POLECENIE = W którym roku założono Uniwersytet w Coimbrze według tekstu o festiwalu Queima das Fitas?

FRAGMENT TEKSTU =
+--

Kolorowe platformy przemieszczają
się powoli jedna za drugą. Alkohol wylewa się z nich litrami objewając
rozradowany tłum maszerujący pomiędzy nimi. Okrzyki, śpiew i skandowanie
mieszają się ze sobą tworząc niesamowitą atmosferę. Co chwilę ponad głowami uczestników
parady widać wymachiwanie różnokolorowymi laskami i cylindrami. Korowód to
główny punkt obchodów Queima das Fitas w portugalskiej Coimbrze – jednego z
największych festiwali studenckich w Europie.
Festiwale Queima das Fitas odbywają się w kilku miastach
Portugalii lecz najstarszy i najbardziej popularny ma miejsce w Coimbrze,
najważniejszym ośrodku życia akademickiego w kraju. Uniwersytet w Coimbrze (UC),
założony w 1290r., to najstarszy uniwersytet w Portugalii i jeden z
najstarszych w Europie przyciągający tradycjami i zwyczajami akademickimi
studentów z całego kraju.

+--

PODANE WIERSZE =
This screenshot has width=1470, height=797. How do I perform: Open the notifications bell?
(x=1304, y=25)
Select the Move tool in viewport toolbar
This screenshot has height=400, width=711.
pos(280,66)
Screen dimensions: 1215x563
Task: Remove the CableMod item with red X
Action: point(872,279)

+--

ODPOWIEDŹ = W 1290 roku.